The national survey found that residential care homes with no on-site nursing are a hub for a wide range of NHS activity with up to 26 different services identified. On average, homes reported accessing between 14 and 15 different professionals or services in the six months before the survey, with the highest proportion of homes reporting links with DNs, opticians, chiropodists/podiatrists, community psychiatric nurses and continence services. However there was no single recognised way in which homes and primary care services work together. Arrangements continue to be ad hoc, and largely dependent on individual relationships between care home staff and NHS professionals.

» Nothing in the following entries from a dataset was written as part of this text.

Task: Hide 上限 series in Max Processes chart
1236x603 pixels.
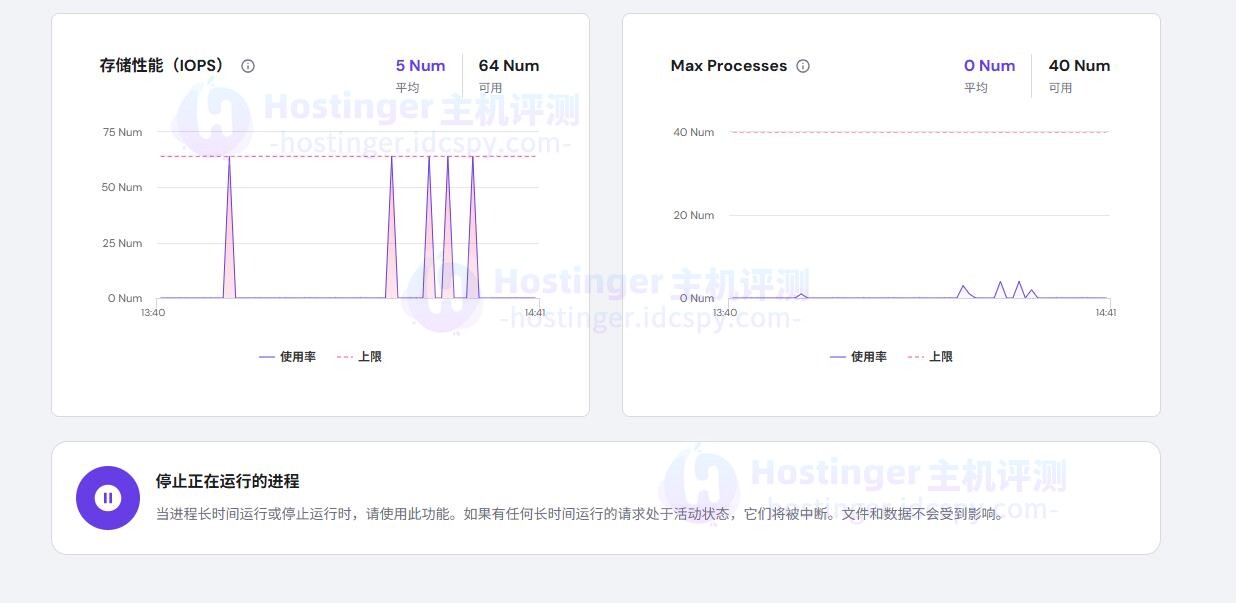Action: click(x=931, y=357)
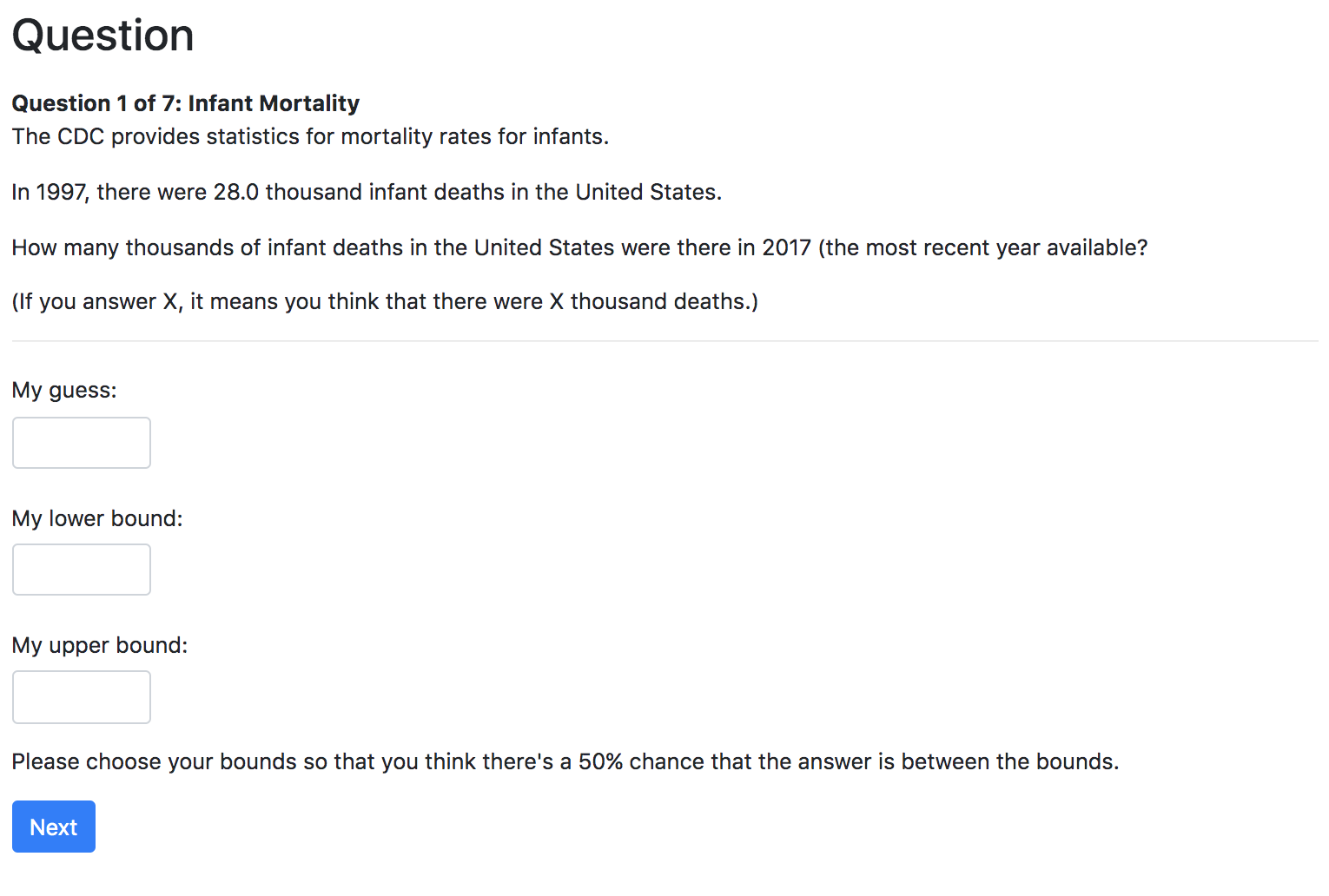Screen dimensions: 1329x896
Task: Click the How many thousands question text
Action: pyautogui.click(x=579, y=247)
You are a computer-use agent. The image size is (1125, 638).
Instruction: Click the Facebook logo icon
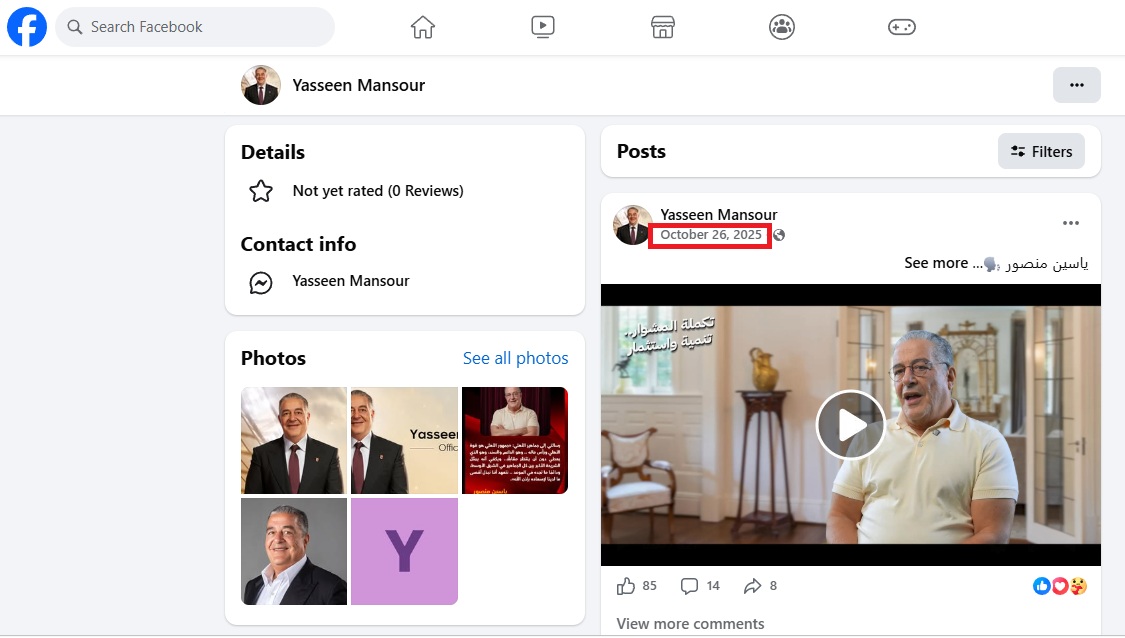point(27,27)
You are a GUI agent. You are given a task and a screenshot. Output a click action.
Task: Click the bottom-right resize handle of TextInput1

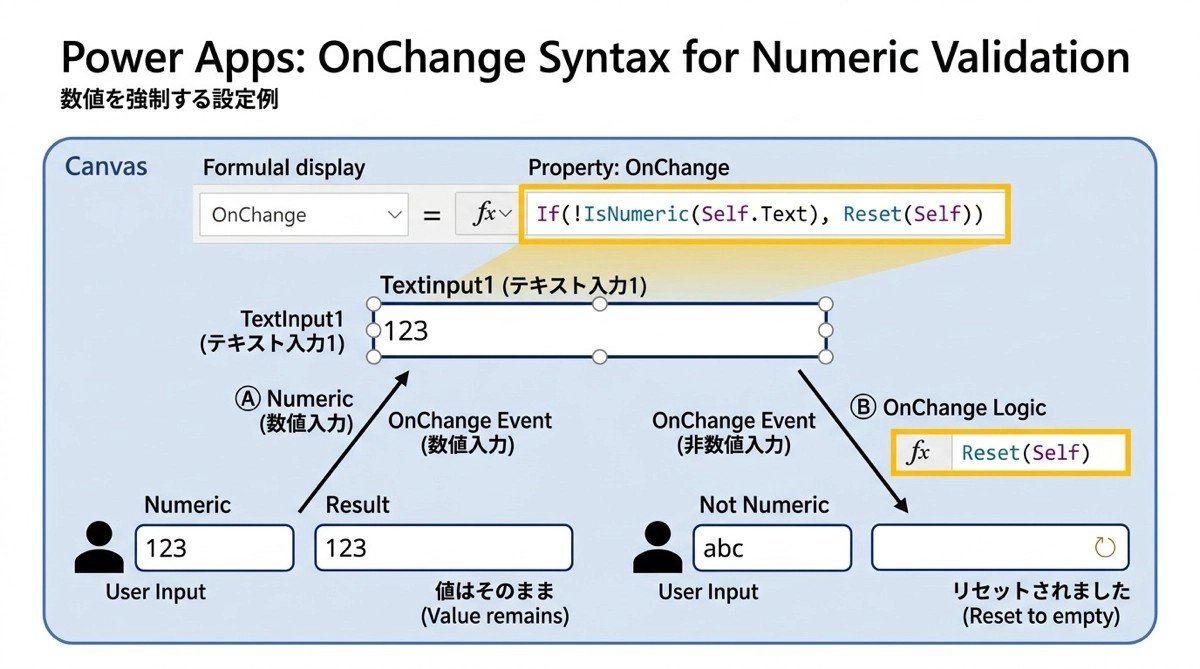[x=826, y=356]
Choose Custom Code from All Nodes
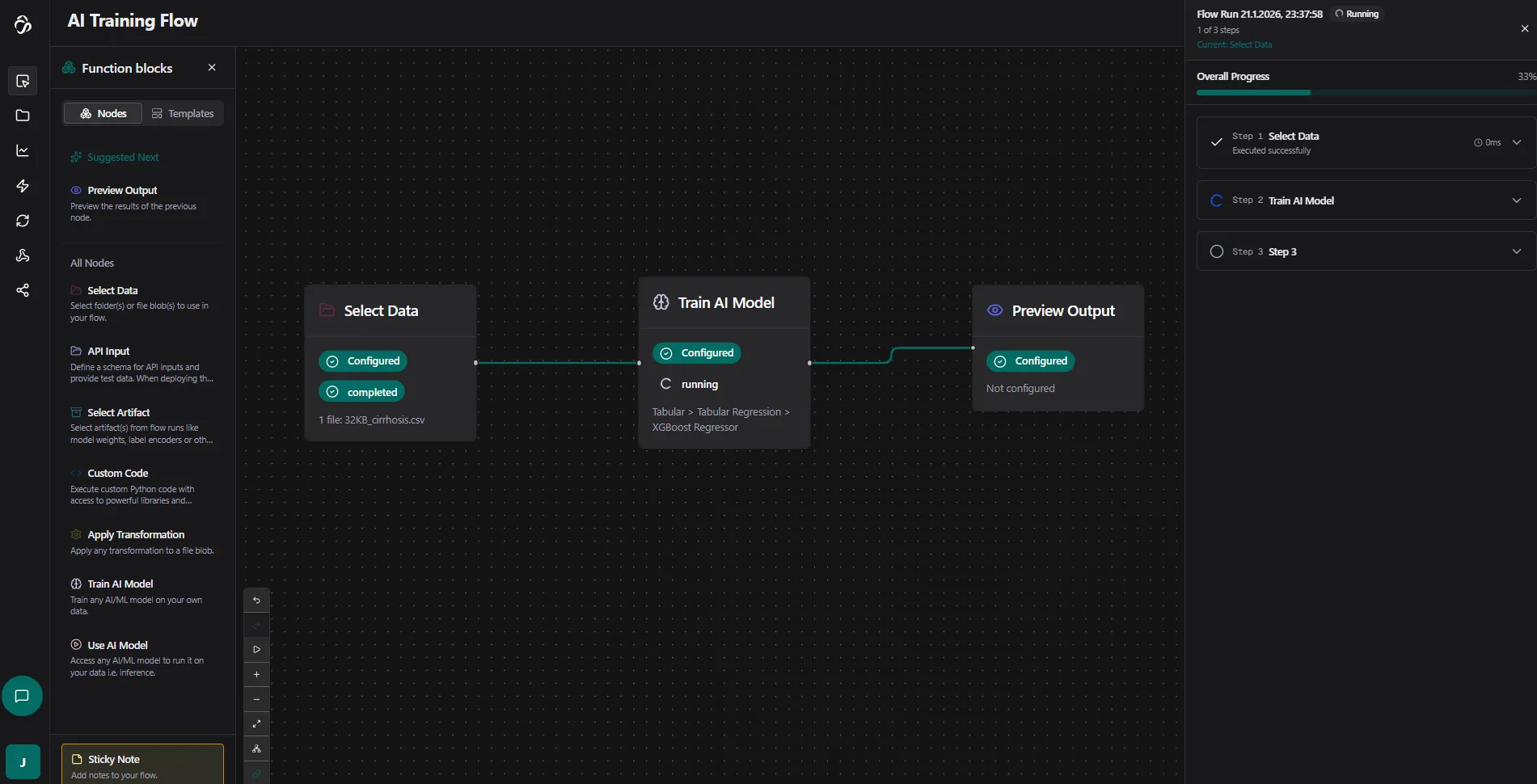1537x784 pixels. (118, 474)
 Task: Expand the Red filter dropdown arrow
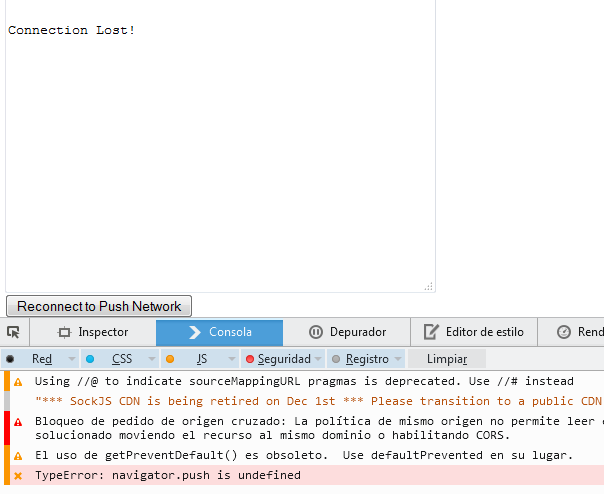point(72,359)
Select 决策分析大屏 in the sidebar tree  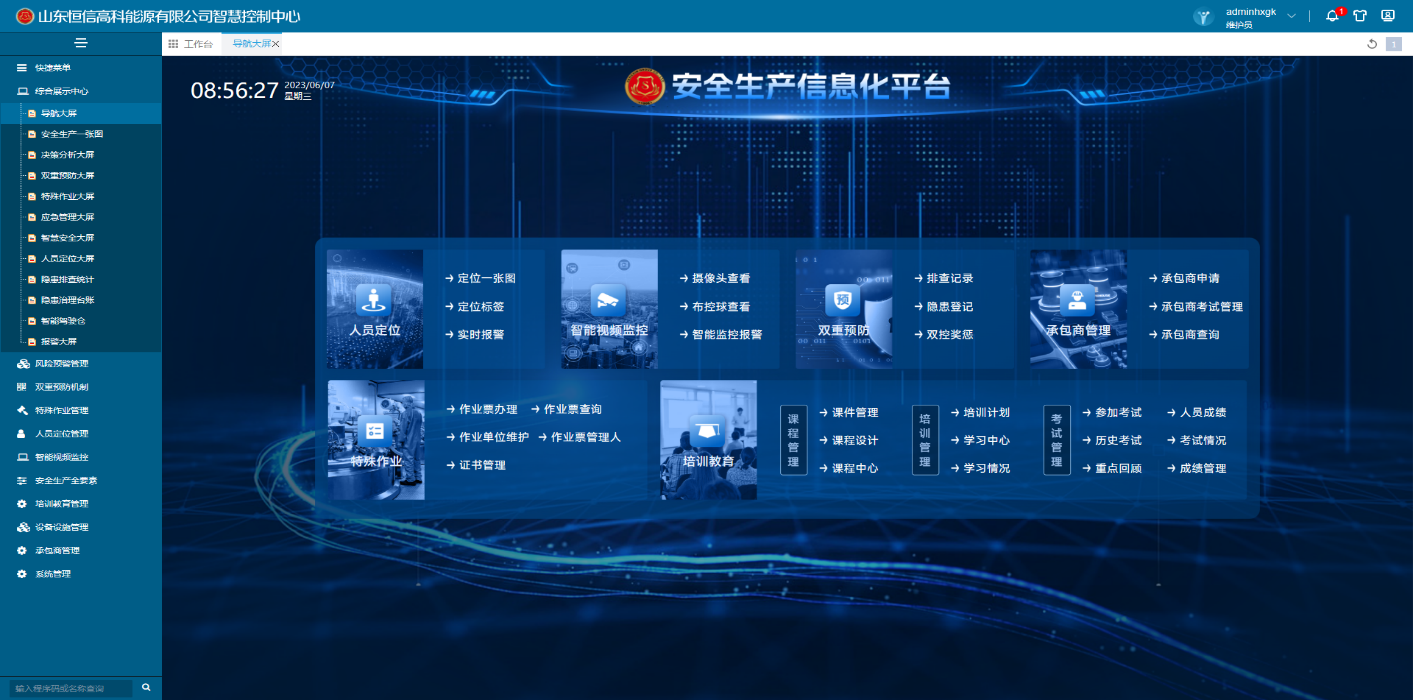[67, 155]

Three levels of collaboration have been identified, ranging from linkage, through co- ordination to full integration
. The survey findings suggest that most collaboration between care homes and primary care services are linkages, fostered by good working relationships between care home staff and NHS professionals
. These were perceived to be more important than particular systems or processes, but were person-specific, and vulnerable to change. There was evidence of some coordination at a clinical level, (e.g. shared care planning and joint training). Also, some care homes reported holding contracts with the NHS for provision of extra services, such as respite care, but this did not appear to affect working practices or be associated with more integrated patterns of working. Collaboration thus appeared to be largely at the lower level of linkage and co-ordination, determined by the powers of actors who are working on the front- line of service delivery, and limited by operational factors. Care homes reported that working practices were dictated by NHS methods of service delivery and priorities for care, rather than those of the care home or residents. Moreover, there was often a lack of willingness by NHS professionals to share information, and perceived low levels of trust and respect for the experience and knowledge of care home staff.
Given the frailty and complex needs of the care home population, more integrated working between care homes and primary health services has been promoted as a cost-effective means of improving the quality of care
. With increasing financial pressures on health and social care resources
, the focus on integrated care processes as a mechanism to improve co-ordination, efficiency and value for money of patient care is likely to increase
[28–30]. Integrated working has been described as a dynamic process, developing over time, and requiring trusted leaders who use organisational systems and processes to work together to fulfill shared goals
. The survey identified many examples of positive working relationships between health care and care home staff, but few examples of systems of working that were recognised as supporting truly integrated working. Future mechanisms for commissioning integrated care services will be through Commissioning Care Groups, supported by the NHS Commissioning Board, and workable frameworks to support decision making about contracting and procurement of services will need to be agreed
Strengths and Limitations
The strengths of the study are that the questionnaire was carefully prepared and piloted, the sampling was systematic, reminders and other means were used to try and boost the response rate, and the findings were rigorously analysed using a mix of quantitative and qualitative methods. The results provide up-to-date information on a currently important issue where little evidence already existed.
Survey work in care homes is difficult to conduct
[32, 33], and a major limitation of the study is the poor response rate (16%). The questionnaire was shortened considerably after piloting, but it was not set up with required fields, or to block inconsistent answers, missing items and non-logical responses, and this limited the analysis to some extent. Although homes were invited to ask for a paper version of the survey, (and a small number did), the online method of data collection may have been inappropriate for a sector that anecdotally is seen as having limited online capability. Surveys of physicians have shown lower response rates from online compared to other methods
Problems arose within the survey regarding the interpretation of the concept of integration. A definition of integrated working was provided to respondents (close collaboration between….your care home and the NHS), but this did not provide sufficient information to enable care home managers to distinguish between loose linkages, coordinated care and formal collaborative arrangements, or to relate sufficiently to the concept of integration. Significant proportions (30-60%) of home managers that stated that they did not work with the NHS in an integrated way reported that they did engage in activities that were used in the study as indicators of integration (joint learning and training, shared documents, integrated care planning, provision of remunerated services) used in the study. Such inconsistencies might have been avoided if explanation of the nuances surrounding the concept of integration had been made clearer to respondents. The finding that no care home characteristics were associated with reporting of any of the integration indicators used in the study may further reflect lack of understanding of the practical manifestations of integrated working.
The study only aimed to survey homes with 25 or more beds due to the logistical difficulties of covering the large number of smaller residential facilities. The nature and extent of collaboration between care homes and the local NHS may differ amongst smaller homes, and the views of their managers about the benefits and barriers may not accord with those of managers of the larger homes. The survey instrument used in this study was also completed by 102 homes in a major chain. Homes in the chain (in line with recent trends for increasing care home size) were significantly larger than those in the national survey reported here (mean 55.3 vs. 39.0 beds, Students t test p < .001), and were significantly more likely to provide extra remunerated services for the NHS than homes in the national sample (58% vs. 36%, chi square p = .002). There were few other differences between the samples regarding integration indicators or managers’ views (full data not shown).